(DOCUMENT PASSAGE)
Direct Injection, Spark-Ignited Engines
Omnivorous Engine Setup
New engine technology has made possible engines that will operate on a wide variety of fuel inputs, from gasoline to naptha to ethanol to methanol, without driver intervention. Although flexible fuel vehicles have been produced in the millions, their engines have always been optimized for gasoline operation while accepting significant performance and efficiency degradations when using the alternative fuel.
This project seeks to combine in-cylinder measurement technology, and advanced controls to optimize spark timing, the quantity and timing of injected fuel, to produce an "omnivorous engine"--one that will be able to run on any liquid spark ignition fuel with optimal efficiency and low emissions. This project will complement other Energy, Environment, and Prosperity projects for the production of biofuels and can be combined with hybridization for even greater reductions in fuel consumption.
With the latest ignition, fuel injection, and boosting technologies, producing an intelligent engine that operates with maximum efficiency on a wide variety of conventional and bio-derived fuels is becoming both feasible and cost effective. Combining a number of near-production technologies in a modern spark ignition engine, the intention is to demonstrate exceptional fuel flexibility without a fuel system sensor and achieve excellent fuel conversion efficiencies.
The project's approach is also simple and cost effective, enabling rapid commercialization of the omnivorous engine concept. The omnivorous engine will run effectively on a wide range of liquid fuels but will provide increased performance on biofuels, providing consumers with an incentive to use nonpetroleum fuels.
New technology has been developed to use in-cylinder ionization sensing, which will allow real-time analysis of fuel burn rates. This "combustion signature analysis" ability enables detection of the kind of fuel used to determine optimal spark timing. In addition, this information enables control of other engine parameters, such as boost to increase effective compression ratio and exhaust gas recirculation rates to control exhaust emissions.
Initial work will focus on baseline operation with gasoline and ethanol at stoichiometric air/fuel ratios. Future efforts will calibrate for other renewable fuels such as ethanol, and expand engine regimes to ultra-lean low temperature combustion operation on various fuel blends.

(DATA EXTRACT)
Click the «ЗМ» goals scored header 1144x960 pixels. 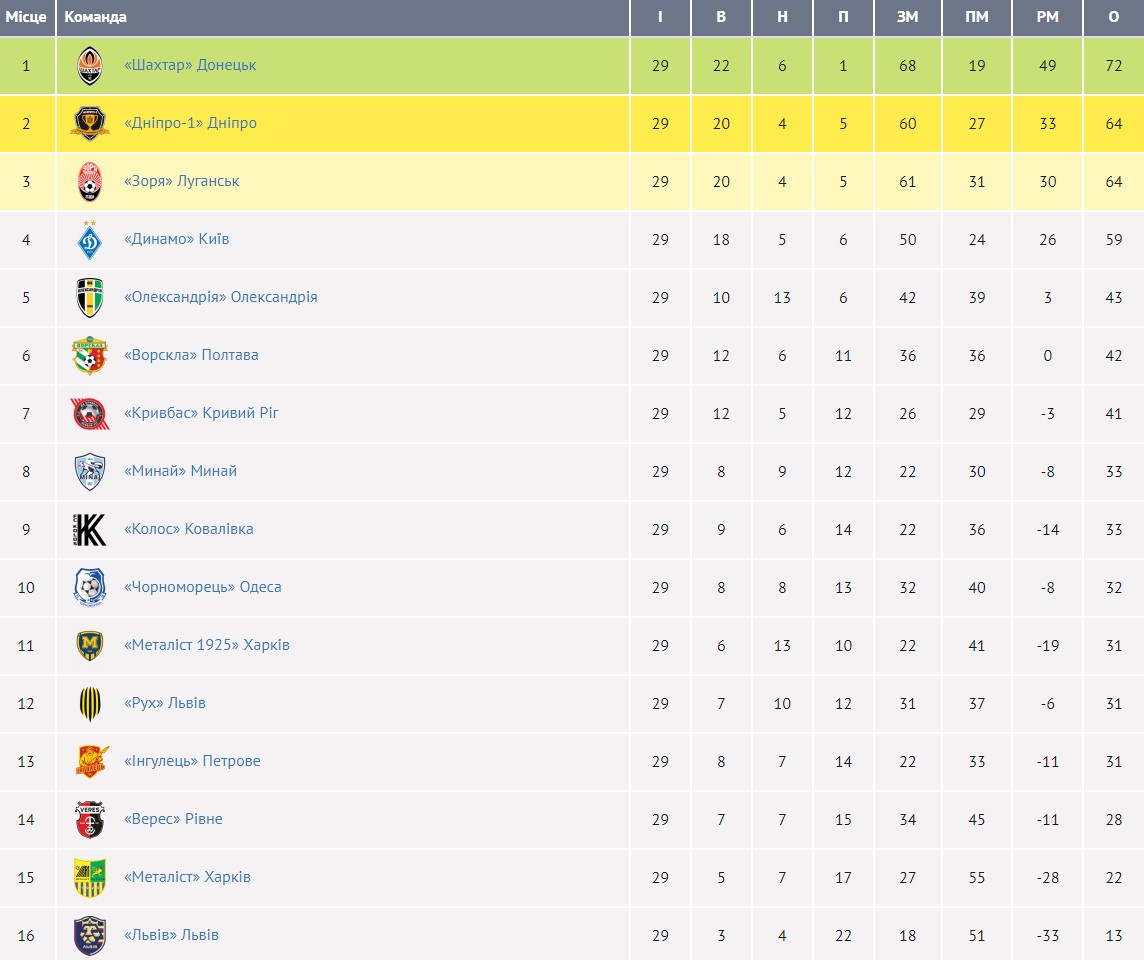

(INSTRUCTIONS FOR THE TASK) Reproduce the passage on the omnivorous engine from "This project seeks" to "in fuel consumption.".

(ANSWER SPACE)
This project seeks to combine in-cylinder measurement technology, and advanced controls to optimize spark timing, the quantity and timing of injected fuel, to produce an "omnivorous engine"--one that will be able to run on any liquid spark ignition fuel with optimal efficiency and low emissions. This project will complement other Energy, Environment, and Prosperity projects for the production of biofuels and can be combined with hybridization for even greater reductions in fuel consumption.